● EXERCISE OBJECTIVE
Continue the essay on allyship and oceanic justice in the Pacific, starting right after its last sentence.

To be Done with Allyship: Towards Oceanic Justice in the Pacific

Published

One point of this issue’s editorial agenda consisted in promoting a vision of organizing from which the term “allyship” has become irrelevant. In order to do so, we commissioned a text to Laurel Mei-Singh and Davianna Pōmaika‘i McGregor who make a strong argument against the individualistic and personalized nature of this figure of “the ally” when acting in a fundamentally interconnected world and facing massive threats like nuclearism or global warming.

Mei Singh An Mcgregor Funambulist 3
“No Nukes in the Pacific,” a poster created in Sydney by Pam Debenham and Tin Sheds in 1984.

Hoa kākoʻo:

Hoa – Companion, friend, associate, colleague, comrade, partner, mate, peer, fellow

Kakoʻo – To uphold, support, favor, assist, prop up; to bind, as with a sash or belt; support, aid, recommendation, girdle.

Indigenous self-determination and national liberation open vital pathways for elevating the kinds of knowledge that can repair our planet amid the twin crises of militarism and environmental devastation. In the Pacific, where we authors are writing from, the public at large is increasingly recognizing the centrality of Indigenous knowledge as the basis of environmental stewardship to forge our collective future. But what is the role of non-Indigenous people in efforts for environmental and climate justice in the Pacific?

● INFORMATION

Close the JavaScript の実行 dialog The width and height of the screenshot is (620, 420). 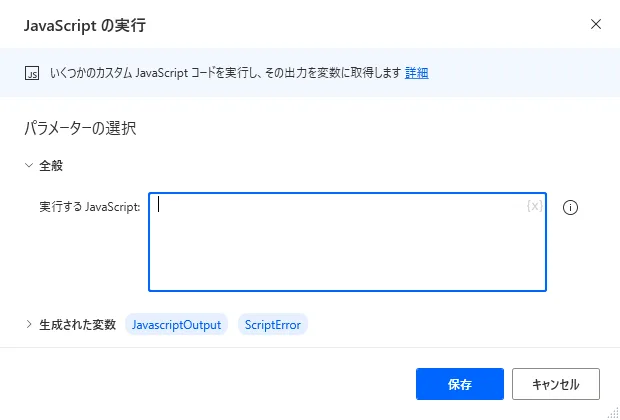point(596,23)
==
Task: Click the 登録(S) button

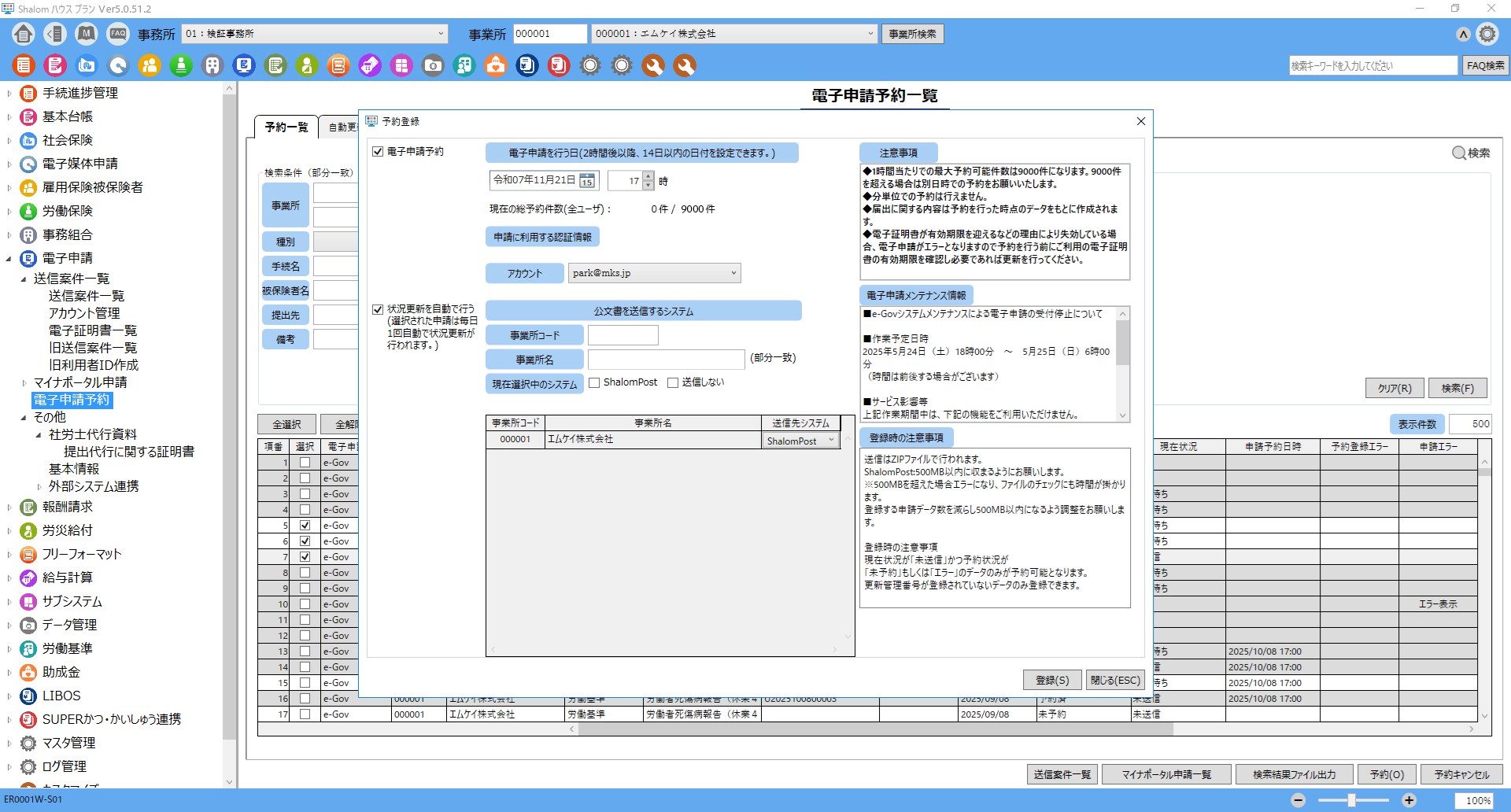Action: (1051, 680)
* * *
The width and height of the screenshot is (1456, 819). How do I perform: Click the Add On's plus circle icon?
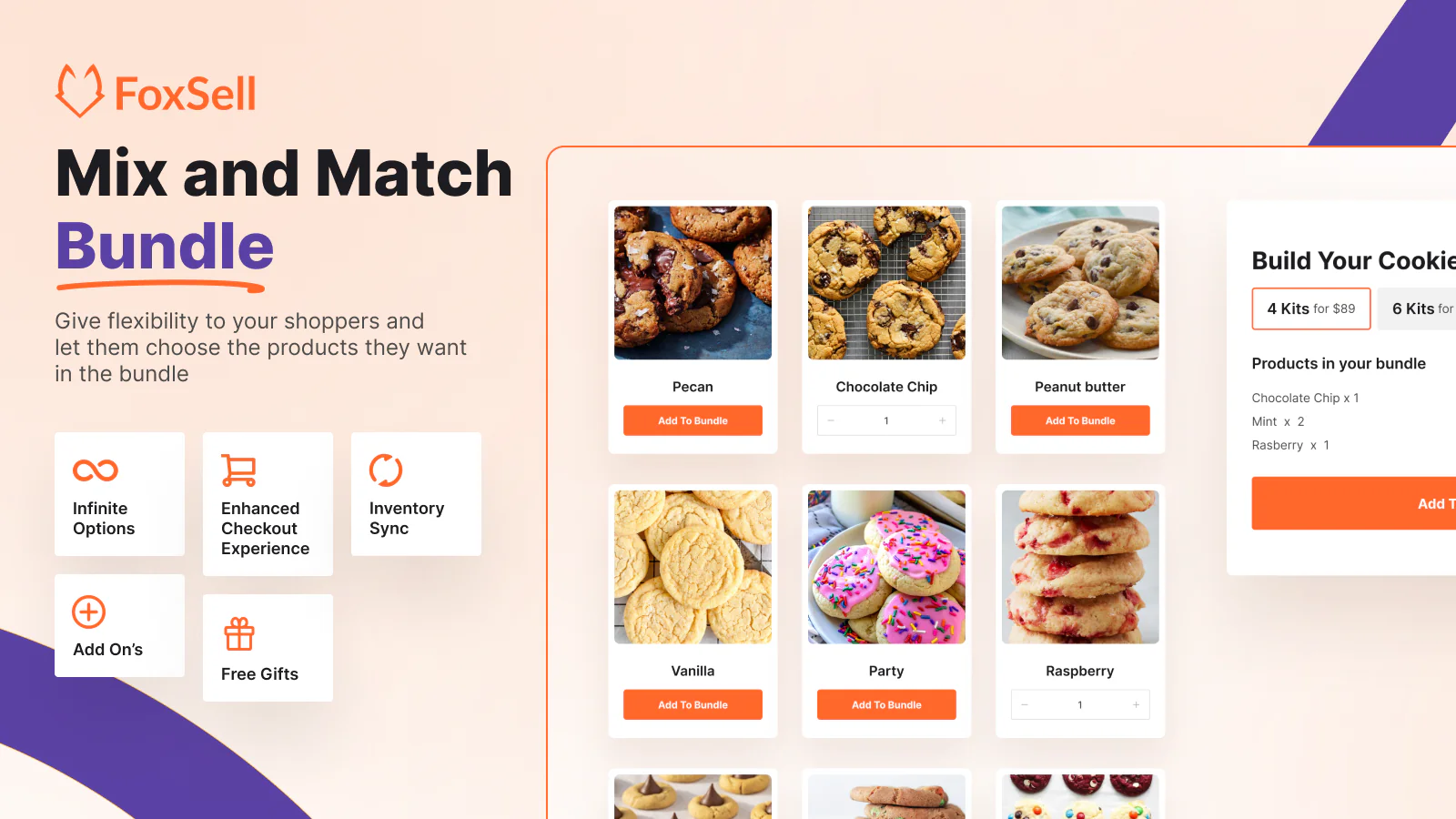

● EXERCISE OUTPUT
In this article we examine allyship in relation to the preservation and stewardship of the Earth through Indigenous self-determination. Rather than outlining how non-Indigenous people can fulfill responsibilities toward Indigenous people, we contend that while the notion of allyship played an important role in earlier movements to foreground the voices and expertise of Indigenous communities, the more contemporary use of the term “ally,” particularly “settler ally,” can potentially reinscribe differences rather than forge natural solidarities around environmental justice in the Pacific. Working within the racial logics of differentiation, reinforcing disconnection between different groups of people, the notion of allyship can also further create the impression that humans and the natural world are severable. We instead draw from Indigenous epistemologies that approach all humans and forms of life as kin, part of an interwoven genealogical web with shared responsibilities to mālama (to tend and care for, in ‘ōlelo Hawai‘i) the natural life forces that sustain all of us. As such, it is imperative to foreground Indigenous people and movements as the keepers of the deep knowledge of the Earth’s cycles of life, healing, and regeneration. Oceanic justice encompasses this complex interdependence that is integral to Indigenous island societies working towards planetary wellbeing.

In order to talk about oceanic justice, we will focus on the Pacific anti-nuclear movement of the 1970–80s, which brought together Indigenous peoples from throughout the Pacific, East Asia, and Turtle Island, forging a broad-based coalition to protect planetary life from the ravages of nuclear proliferation. This history grounds our understanding in struggle as the basis of our consideration of the role of non-Indigenous people in movements that unite anticolonialism and environmental justice.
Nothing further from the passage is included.